◆ Prompt ◆
Exactly reproduce the lines of the listing below from the one containing "Task: Switch to the Notas tab" through the one containing "You are a computer-use". Skip the images.

◆ Records for the task ◆
________________

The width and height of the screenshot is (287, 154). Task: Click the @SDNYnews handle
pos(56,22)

________________

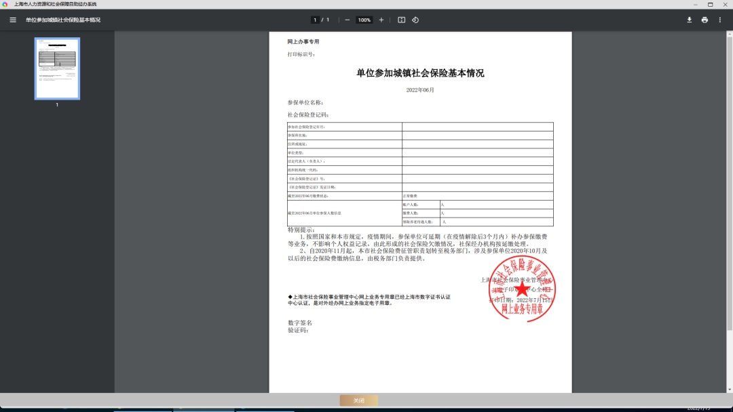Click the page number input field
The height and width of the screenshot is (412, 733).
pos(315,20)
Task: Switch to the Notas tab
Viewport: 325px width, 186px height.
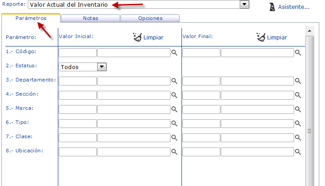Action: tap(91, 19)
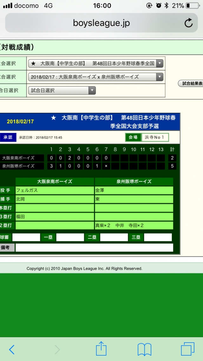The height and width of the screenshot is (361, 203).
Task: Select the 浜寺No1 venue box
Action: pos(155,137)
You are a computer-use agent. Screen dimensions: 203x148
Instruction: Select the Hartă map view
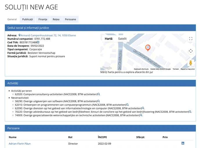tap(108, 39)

________________

◆ Answer section ◆
Task: Switch to the Notas tab
Viewport: 325px width, 186px height.
Action: tap(91, 19)
The height and width of the screenshot is (361, 203).
Task: Select the 浜寺No1 venue box
Action: pos(155,137)
You are a computer-use agent. Screen dimensions: 203x148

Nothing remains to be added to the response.